Type the entries out once more. Match them exactly.

[GIVEN ENTRIES — start]

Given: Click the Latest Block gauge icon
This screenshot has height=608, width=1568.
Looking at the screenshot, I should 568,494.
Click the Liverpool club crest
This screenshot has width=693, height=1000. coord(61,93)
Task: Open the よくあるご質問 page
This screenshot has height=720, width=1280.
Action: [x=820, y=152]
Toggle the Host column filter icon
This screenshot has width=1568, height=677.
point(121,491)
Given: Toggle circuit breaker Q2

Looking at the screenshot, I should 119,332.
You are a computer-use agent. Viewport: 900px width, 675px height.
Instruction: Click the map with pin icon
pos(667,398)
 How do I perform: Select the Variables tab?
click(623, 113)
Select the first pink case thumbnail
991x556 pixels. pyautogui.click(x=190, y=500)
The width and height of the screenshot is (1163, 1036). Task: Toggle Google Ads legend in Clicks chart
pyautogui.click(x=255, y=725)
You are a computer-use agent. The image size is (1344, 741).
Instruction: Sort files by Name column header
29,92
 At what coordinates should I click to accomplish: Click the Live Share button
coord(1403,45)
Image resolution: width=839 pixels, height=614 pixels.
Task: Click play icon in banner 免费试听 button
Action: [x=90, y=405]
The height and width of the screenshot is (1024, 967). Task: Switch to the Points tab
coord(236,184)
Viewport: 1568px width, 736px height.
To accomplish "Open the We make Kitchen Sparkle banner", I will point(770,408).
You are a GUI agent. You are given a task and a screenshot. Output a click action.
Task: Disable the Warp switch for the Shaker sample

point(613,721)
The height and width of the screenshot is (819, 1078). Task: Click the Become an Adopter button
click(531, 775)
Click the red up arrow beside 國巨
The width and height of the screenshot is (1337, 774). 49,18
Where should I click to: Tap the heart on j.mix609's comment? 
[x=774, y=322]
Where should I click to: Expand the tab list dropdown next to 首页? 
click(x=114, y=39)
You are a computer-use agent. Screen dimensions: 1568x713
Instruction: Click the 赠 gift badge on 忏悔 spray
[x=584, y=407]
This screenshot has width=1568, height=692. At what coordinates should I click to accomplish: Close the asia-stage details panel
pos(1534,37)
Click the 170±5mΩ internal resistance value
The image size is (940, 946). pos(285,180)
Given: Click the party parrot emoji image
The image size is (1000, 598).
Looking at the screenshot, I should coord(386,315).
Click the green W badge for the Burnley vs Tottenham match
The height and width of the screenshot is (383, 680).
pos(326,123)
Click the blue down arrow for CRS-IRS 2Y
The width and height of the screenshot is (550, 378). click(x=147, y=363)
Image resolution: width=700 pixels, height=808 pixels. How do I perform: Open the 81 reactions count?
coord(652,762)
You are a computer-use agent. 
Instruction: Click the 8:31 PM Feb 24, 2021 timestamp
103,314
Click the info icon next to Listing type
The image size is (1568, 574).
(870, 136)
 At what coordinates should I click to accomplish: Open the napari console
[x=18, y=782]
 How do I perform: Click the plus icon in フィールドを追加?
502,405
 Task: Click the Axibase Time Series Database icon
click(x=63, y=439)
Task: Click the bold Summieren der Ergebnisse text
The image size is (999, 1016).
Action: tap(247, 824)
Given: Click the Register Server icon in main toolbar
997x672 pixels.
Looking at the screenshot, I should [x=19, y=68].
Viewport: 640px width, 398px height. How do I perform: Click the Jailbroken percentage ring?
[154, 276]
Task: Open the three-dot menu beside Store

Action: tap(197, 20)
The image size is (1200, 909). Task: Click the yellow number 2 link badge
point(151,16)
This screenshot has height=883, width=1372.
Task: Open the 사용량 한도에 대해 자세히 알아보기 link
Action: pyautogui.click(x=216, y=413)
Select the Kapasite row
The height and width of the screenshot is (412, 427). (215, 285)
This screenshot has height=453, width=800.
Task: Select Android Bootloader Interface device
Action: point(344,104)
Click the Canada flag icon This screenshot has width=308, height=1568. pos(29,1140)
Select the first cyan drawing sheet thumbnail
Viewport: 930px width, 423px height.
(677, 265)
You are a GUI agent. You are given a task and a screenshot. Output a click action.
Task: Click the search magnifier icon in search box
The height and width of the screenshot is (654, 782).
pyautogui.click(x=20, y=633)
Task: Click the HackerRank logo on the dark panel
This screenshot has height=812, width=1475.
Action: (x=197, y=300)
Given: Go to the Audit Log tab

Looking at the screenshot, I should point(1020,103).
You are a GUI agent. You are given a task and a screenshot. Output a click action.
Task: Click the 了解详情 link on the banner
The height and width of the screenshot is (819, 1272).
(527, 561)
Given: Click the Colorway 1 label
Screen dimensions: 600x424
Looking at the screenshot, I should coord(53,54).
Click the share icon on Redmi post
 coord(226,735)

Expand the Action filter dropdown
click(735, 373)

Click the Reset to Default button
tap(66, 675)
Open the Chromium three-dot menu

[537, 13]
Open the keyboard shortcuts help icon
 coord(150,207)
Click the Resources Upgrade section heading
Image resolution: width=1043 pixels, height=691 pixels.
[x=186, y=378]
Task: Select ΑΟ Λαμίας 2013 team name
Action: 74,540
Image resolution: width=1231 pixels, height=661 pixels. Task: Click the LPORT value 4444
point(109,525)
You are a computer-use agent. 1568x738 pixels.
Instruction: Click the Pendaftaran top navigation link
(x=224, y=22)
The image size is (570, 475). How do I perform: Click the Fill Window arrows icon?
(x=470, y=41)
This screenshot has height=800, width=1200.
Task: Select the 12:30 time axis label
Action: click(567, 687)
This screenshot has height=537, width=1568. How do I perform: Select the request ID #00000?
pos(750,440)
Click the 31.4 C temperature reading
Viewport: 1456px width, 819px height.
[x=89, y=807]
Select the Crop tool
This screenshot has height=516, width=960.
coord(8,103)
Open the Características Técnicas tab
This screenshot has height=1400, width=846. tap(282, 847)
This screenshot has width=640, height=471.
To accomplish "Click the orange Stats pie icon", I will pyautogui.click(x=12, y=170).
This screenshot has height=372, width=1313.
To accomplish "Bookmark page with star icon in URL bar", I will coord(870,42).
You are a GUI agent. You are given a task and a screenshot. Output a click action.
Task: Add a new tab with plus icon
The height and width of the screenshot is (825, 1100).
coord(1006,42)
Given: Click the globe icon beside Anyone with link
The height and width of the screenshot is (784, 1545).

[GIVEN ENTRIES — finish]

## EXERCISE RESPONSE
Given: Click the Latest Block gauge icon
This screenshot has height=608, width=1568.
Looking at the screenshot, I should 568,494.
Click the Liverpool club crest
This screenshot has width=693, height=1000. coord(61,93)
Task: Open the よくあるご質問 page
This screenshot has height=720, width=1280.
Action: [x=820, y=152]
Toggle the Host column filter icon
This screenshot has width=1568, height=677.
point(121,491)
Given: Toggle circuit breaker Q2

Looking at the screenshot, I should 119,332.
You are a computer-use agent. Viewport: 900px width, 675px height.
Instruction: Click the map with pin icon
pos(667,398)
 How do I perform: Select the Variables tab?
click(623, 113)
Select the first pink case thumbnail
991x556 pixels. pyautogui.click(x=190, y=500)
The width and height of the screenshot is (1163, 1036). Task: Toggle Google Ads legend in Clicks chart
pyautogui.click(x=255, y=725)
You are a computer-use agent. The image size is (1344, 741).
Instruction: Sort files by Name column header
29,92
 At what coordinates should I click to accomplish: Click the Live Share button
coord(1403,45)
Image resolution: width=839 pixels, height=614 pixels.
Task: Click play icon in banner 免费试听 button
Action: [x=90, y=405]
The height and width of the screenshot is (1024, 967). Task: Switch to the Points tab
coord(236,184)
Viewport: 1568px width, 736px height.
To accomplish "Open the We make Kitchen Sparkle banner", I will point(770,408).
You are a GUI agent. You are given a task and a screenshot. Output a click action.
Task: Disable the Warp switch for the Shaker sample

point(613,721)
The height and width of the screenshot is (819, 1078). Task: Click the Become an Adopter button
click(531, 775)
Click the red up arrow beside 國巨
The width and height of the screenshot is (1337, 774). 49,18
Where should I click to: Tap the heart on j.mix609's comment? 
[x=774, y=322]
Where should I click to: Expand the tab list dropdown next to 首页? 
click(x=114, y=39)
You are a computer-use agent. Screen dimensions: 1568x713
Instruction: Click the 赠 gift badge on 忏悔 spray
[x=584, y=407]
This screenshot has width=1568, height=692. At what coordinates should I click to accomplish: Close the asia-stage details panel
pos(1534,37)
Click the 170±5mΩ internal resistance value
The image size is (940, 946). pos(285,180)
Given: Click the party parrot emoji image
The image size is (1000, 598).
Looking at the screenshot, I should coord(386,315).
Click the green W badge for the Burnley vs Tottenham match
The height and width of the screenshot is (383, 680).
pos(326,123)
Click the blue down arrow for CRS-IRS 2Y
The width and height of the screenshot is (550, 378). click(x=147, y=363)
Image resolution: width=700 pixels, height=808 pixels. How do I perform: Open the 81 reactions count?
coord(652,762)
You are a computer-use agent. 
Instruction: Click the 8:31 PM Feb 24, 2021 timestamp
103,314
Click the info icon next to Listing type
The image size is (1568, 574).
(870, 136)
 At what coordinates should I click to accomplish: Open the napari console
[x=18, y=782]
 How do I perform: Click the plus icon in フィールドを追加?
502,405
 Task: Click the Axibase Time Series Database icon
click(x=63, y=439)
Task: Click the bold Summieren der Ergebnisse text
The image size is (999, 1016).
Action: tap(247, 824)
Given: Click the Register Server icon in main toolbar
997x672 pixels.
Looking at the screenshot, I should [x=19, y=68].
Viewport: 640px width, 398px height. How do I perform: Click the Jailbroken percentage ring?
[154, 276]
Task: Open the three-dot menu beside Store

Action: tap(197, 20)
The image size is (1200, 909). Task: Click the yellow number 2 link badge
point(151,16)
This screenshot has height=883, width=1372.
Task: Open the 사용량 한도에 대해 자세히 알아보기 link
Action: pyautogui.click(x=216, y=413)
Select the Kapasite row
The height and width of the screenshot is (412, 427). (215, 285)
This screenshot has height=453, width=800.
Task: Select Android Bootloader Interface device
Action: point(344,104)
Click the Canada flag icon This screenshot has width=308, height=1568. pos(29,1140)
Select the first cyan drawing sheet thumbnail
Viewport: 930px width, 423px height.
(677, 265)
You are a GUI agent. You are given a task and a screenshot. Output a click action.
Task: Click the search magnifier icon in search box
The height and width of the screenshot is (654, 782).
pyautogui.click(x=20, y=633)
Task: Click the HackerRank logo on the dark panel
This screenshot has height=812, width=1475.
Action: (x=197, y=300)
Given: Go to the Audit Log tab

Looking at the screenshot, I should point(1020,103).
You are a GUI agent. You are given a task and a screenshot. Output a click action.
Task: Click the 了解详情 link on the banner
The height and width of the screenshot is (819, 1272).
(527, 561)
Given: Click the Colorway 1 label
Screen dimensions: 600x424
Looking at the screenshot, I should coord(53,54).
Click the share icon on Redmi post
 coord(226,735)

Expand the Action filter dropdown
click(735, 373)

Click the Reset to Default button
tap(66, 675)
Open the Chromium three-dot menu

[537, 13]
Open the keyboard shortcuts help icon
 coord(150,207)
Click the Resources Upgrade section heading
Image resolution: width=1043 pixels, height=691 pixels.
[x=186, y=378]
Task: Select ΑΟ Λαμίας 2013 team name
Action: 74,540
Image resolution: width=1231 pixels, height=661 pixels. Task: Click the LPORT value 4444
point(109,525)
You are a computer-use agent. 1568x738 pixels.
Instruction: Click the Pendaftaran top navigation link
(x=224, y=22)
The image size is (570, 475). How do I perform: Click the Fill Window arrows icon?
(x=470, y=41)
This screenshot has height=800, width=1200.
Task: Select the 12:30 time axis label
Action: click(567, 687)
This screenshot has height=537, width=1568. How do I perform: Select the request ID #00000?
pos(750,440)
Click the 31.4 C temperature reading
Viewport: 1456px width, 819px height.
[x=89, y=807]
Select the Crop tool
This screenshot has height=516, width=960.
coord(8,103)
Open the Características Técnicas tab
This screenshot has height=1400, width=846. tap(282, 847)
This screenshot has width=640, height=471.
To accomplish "Click the orange Stats pie icon", I will pyautogui.click(x=12, y=170).
This screenshot has height=372, width=1313.
To accomplish "Bookmark page with star icon in URL bar", I will coord(870,42).
You are a GUI agent. You are given a task and a screenshot. Output a click action.
Task: Add a new tab with plus icon
The height and width of the screenshot is (825, 1100).
coord(1006,42)
Given: Click the globe icon beside Anyone with link
The height and width of the screenshot is (784, 1545).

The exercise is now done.